L'Explication Prémisse
Avant de prendre la décision d’un licenciement économique (qu’il soit individuel ou fasse partie d’un petit plan de départs — moins de 10 licenciements sur 30 jours), l’employeur doit d’abord convoquer le salarié à un entretien préalable. La convocation doit être envoyée en lettre recommandée avec accusé de réception ou remise en main propre contre décharge et doit indiquer clairement l’objet (entretien préalable en vue d’un licenciement économique).
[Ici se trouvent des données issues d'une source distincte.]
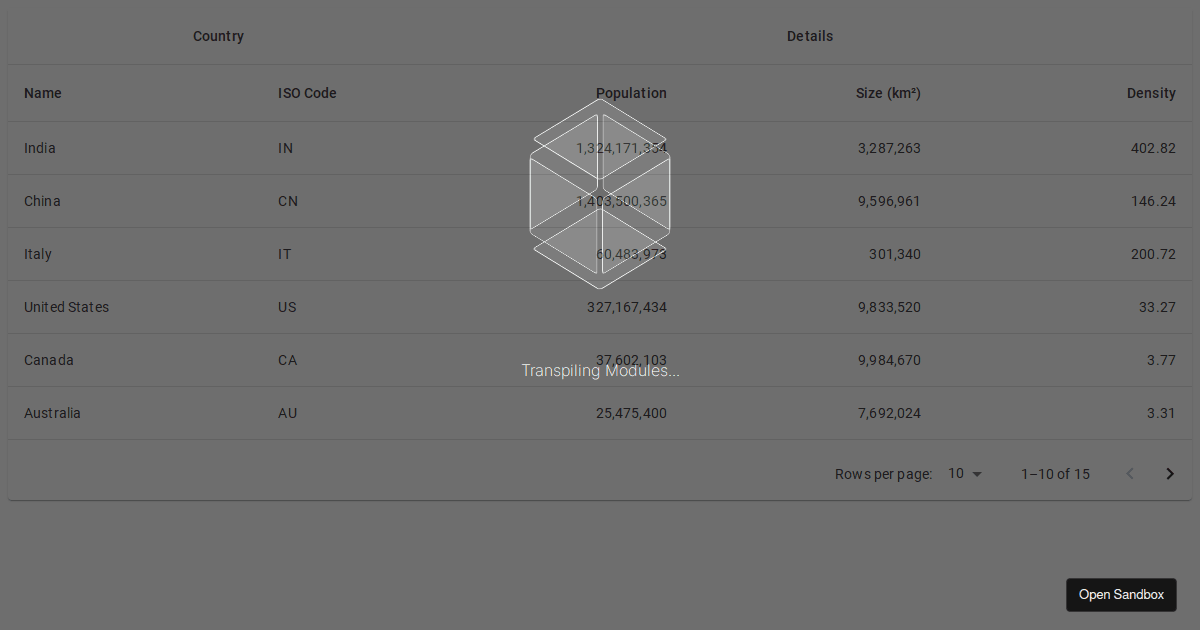Click the 1–10 of 15 pagination label
1200x630 pixels.
tap(1055, 474)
L’entretien ne peut pas se tenir moins de cinq jours ouvrables après la présentation ou la remise de la lettre, afin de laisser au salarié le temps de se préparer.
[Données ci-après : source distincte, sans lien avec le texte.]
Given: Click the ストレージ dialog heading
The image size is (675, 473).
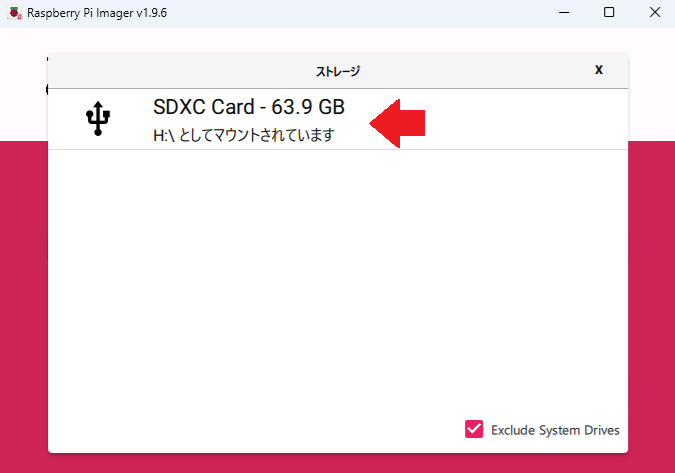Looking at the screenshot, I should [337, 71].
Contexte : l’employeur envisage de licencier Sophie pour motif économique. Le mardi 2 mars la lettre de convocation est remise en main propre contre décharge. La convocation précise « entretien préalable en vue d’un licenciement économique ». Compte tenu du délai minimal de cinq jours ouvrables, l’entretien ne pourra pas avoir lieu avant le lundi 8 mars. Lors de l’entretien, l’employeur expose les raisons économiques et écoute les explications et propositions de Sophie. Ce rendez‑vous précède toute décision de licenciement.
- Obligation de convoquer le salarié à un entretien préalable avant toute décision de licenciement économique.
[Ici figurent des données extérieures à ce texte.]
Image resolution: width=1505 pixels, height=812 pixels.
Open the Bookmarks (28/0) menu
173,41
- Champ d’application : licenciement individuel et licenciement collectif inférieur à dix salariés dans une même période de trente jours.
- Modalités de convocation : lettre recommandée avec accusé de réception ou remise en main propre contre décharge.
- La lettre de convocation doit indiquer l’objet (entretien préalable en vue d’un licenciement économique).
- Délai minimum : l’entretien ne peut se tenir moins de cinq jours ouvrables après la présentation ou la remise de la lettre (laisser le temps de préparation).
- Conserver la preuve de la remise/envoi (accusé de réception ou décharge) est important pour la procédure.
- Pour des licenciements collectifs de dix salariés ou plus, d’autres règles et démarches s’appliquent (articles spécifiques distincts).
- Le non‑respect de cette formalité peut être contesté par le salarié devant les juridictions compétentes.